---------- TEXT SECTION ----------
The Secretary's Order calls for enhancing opportunities for energy exploration, leasing, and development of the OCS, establishing regulatory certainty for OCS activities, and enhancing conservation stewardship, thereby providing jobs, energy security, and revenue for the American people.

“Our country has a massive energy economy and we should absolutely wear it on our sleeves, rather than keep energy resources in the ground,” said Vincent DeVito, Counselor to the Secretary of Interior for Energy Policy. “This work will encourage responsible energy exploration and production, in order to advance the United States' position as a global energy force and foster security for the benefit of the American citizenry."

Publication in the Federal Register of a Request for Information and Comments (RFI) on the Preparation of the 2019-2024 Outer Continental Shelf (OCS) Oil and Gas Leasing Program is the initial step. Per statute and consistent with previous efforts, BOEM will evaluate all 26 of the OCS planning areas during this first stage and is, therefore, requesting comments on all areas.

The initiation of a new National OCS Program development process, managed by the Bureau of Ocean Energy Management (BOEM), is a key aspect of the implementation of President Donald Trump’s America First Offshore Energy Strategy, as outlined in the President’s Executive Order (E.O.) 13795 on April 28, 2017, which was amplified by Secretary Zinke’s DOI Order 3350 on May 1, 2017.

The Outer Continental Shelf Lands Act requires the Secretary of the Interior, through BOEM, to prepare and maintain a schedule of proposed oil and gas lease sales in federal waters, indicating the size, timing, and location of auctions that would best meet national energy needs for the five-year period following its approval. In developing the National OCS Program, which has also been known as a Five Year Program, the Secretary is required to achieve an appropriate balance among the potential for environmental impacts, for discovery of oil and gas, and for adverse effects on the coastal zone. As required by the President’s Executive Order, DOI will cooperate with the Departments of Defense and Commerce on issues pertaining to this National OCS Program development process.
---------- RECORDS ----------
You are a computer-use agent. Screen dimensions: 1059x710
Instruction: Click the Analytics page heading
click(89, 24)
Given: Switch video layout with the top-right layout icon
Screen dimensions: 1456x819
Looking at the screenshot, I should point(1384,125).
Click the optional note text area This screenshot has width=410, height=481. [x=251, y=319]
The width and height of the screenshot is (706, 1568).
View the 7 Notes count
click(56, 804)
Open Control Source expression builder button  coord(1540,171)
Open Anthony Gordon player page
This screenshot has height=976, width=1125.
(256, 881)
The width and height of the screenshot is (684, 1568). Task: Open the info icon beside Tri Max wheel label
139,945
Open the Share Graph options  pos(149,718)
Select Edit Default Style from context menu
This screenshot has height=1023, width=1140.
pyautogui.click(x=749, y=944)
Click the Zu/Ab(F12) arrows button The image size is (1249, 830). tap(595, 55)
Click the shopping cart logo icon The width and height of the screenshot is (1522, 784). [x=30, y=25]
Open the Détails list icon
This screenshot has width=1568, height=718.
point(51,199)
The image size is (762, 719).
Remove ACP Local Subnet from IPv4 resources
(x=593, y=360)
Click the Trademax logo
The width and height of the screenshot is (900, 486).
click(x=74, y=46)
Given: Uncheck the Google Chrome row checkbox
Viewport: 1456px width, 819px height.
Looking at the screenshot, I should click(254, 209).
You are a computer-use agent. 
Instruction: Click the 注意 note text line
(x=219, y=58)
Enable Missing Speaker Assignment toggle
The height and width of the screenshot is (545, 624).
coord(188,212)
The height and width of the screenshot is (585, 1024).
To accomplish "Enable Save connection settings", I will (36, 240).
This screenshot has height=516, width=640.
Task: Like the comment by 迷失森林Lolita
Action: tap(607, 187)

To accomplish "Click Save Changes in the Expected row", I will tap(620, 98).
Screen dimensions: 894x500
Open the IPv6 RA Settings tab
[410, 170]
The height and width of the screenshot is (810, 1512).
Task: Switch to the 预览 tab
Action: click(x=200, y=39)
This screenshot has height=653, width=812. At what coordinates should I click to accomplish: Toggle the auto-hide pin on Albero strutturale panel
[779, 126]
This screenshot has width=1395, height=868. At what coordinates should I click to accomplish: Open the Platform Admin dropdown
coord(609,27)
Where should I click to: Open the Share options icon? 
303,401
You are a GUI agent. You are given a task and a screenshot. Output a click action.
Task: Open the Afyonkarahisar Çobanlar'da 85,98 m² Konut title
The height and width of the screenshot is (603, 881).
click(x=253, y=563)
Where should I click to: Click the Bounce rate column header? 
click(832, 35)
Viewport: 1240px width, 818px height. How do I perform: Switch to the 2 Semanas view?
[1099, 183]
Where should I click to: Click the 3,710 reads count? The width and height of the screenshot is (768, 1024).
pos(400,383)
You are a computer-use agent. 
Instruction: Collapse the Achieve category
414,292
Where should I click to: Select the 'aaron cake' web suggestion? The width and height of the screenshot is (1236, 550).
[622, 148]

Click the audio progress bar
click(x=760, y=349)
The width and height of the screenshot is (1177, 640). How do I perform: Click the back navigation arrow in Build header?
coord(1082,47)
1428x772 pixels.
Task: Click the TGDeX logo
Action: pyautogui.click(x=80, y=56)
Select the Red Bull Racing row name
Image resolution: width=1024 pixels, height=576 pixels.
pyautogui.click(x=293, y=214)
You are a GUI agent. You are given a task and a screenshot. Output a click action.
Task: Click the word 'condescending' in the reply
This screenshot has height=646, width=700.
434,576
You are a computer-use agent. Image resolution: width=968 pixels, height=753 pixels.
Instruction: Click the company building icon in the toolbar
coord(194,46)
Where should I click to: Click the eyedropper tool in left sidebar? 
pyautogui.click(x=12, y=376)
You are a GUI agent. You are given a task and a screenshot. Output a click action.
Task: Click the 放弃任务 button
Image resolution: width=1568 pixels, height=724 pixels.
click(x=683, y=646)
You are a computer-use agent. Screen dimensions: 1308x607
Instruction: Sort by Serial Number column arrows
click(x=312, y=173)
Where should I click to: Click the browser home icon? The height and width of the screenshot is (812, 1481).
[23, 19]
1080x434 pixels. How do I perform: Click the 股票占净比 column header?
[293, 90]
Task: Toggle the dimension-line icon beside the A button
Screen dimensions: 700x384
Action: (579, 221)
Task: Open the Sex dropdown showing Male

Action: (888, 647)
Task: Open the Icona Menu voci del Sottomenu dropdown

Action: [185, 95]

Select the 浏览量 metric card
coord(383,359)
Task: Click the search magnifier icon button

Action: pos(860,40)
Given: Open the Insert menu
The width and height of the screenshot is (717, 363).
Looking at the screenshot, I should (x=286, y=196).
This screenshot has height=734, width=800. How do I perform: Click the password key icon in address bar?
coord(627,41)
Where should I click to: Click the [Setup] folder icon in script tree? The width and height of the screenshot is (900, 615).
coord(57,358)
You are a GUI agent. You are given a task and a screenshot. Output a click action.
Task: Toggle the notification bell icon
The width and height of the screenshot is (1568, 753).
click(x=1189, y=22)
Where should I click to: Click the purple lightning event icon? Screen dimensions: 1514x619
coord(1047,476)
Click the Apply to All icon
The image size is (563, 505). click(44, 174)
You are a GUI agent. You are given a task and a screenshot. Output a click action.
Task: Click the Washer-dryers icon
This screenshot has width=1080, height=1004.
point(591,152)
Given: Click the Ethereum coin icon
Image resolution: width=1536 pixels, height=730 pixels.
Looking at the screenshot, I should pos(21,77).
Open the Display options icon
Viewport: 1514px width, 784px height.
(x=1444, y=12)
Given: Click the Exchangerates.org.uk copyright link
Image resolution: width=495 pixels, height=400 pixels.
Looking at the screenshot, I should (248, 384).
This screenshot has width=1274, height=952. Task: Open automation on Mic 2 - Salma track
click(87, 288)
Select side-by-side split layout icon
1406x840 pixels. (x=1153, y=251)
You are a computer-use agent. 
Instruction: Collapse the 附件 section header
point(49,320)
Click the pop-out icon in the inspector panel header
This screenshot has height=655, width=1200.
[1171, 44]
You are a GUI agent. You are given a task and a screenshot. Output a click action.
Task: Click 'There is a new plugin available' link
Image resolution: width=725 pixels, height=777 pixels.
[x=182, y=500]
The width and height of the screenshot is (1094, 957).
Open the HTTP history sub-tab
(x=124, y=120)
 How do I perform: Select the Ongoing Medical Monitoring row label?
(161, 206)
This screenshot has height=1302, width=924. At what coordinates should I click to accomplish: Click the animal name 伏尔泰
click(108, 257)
----------
According to the offshore leasing text, how many OCS planning areas will BOEM evaluate during the first stage? The records have no connection to the text.

BOEM will evaluate all 26 of the OCS planning areas.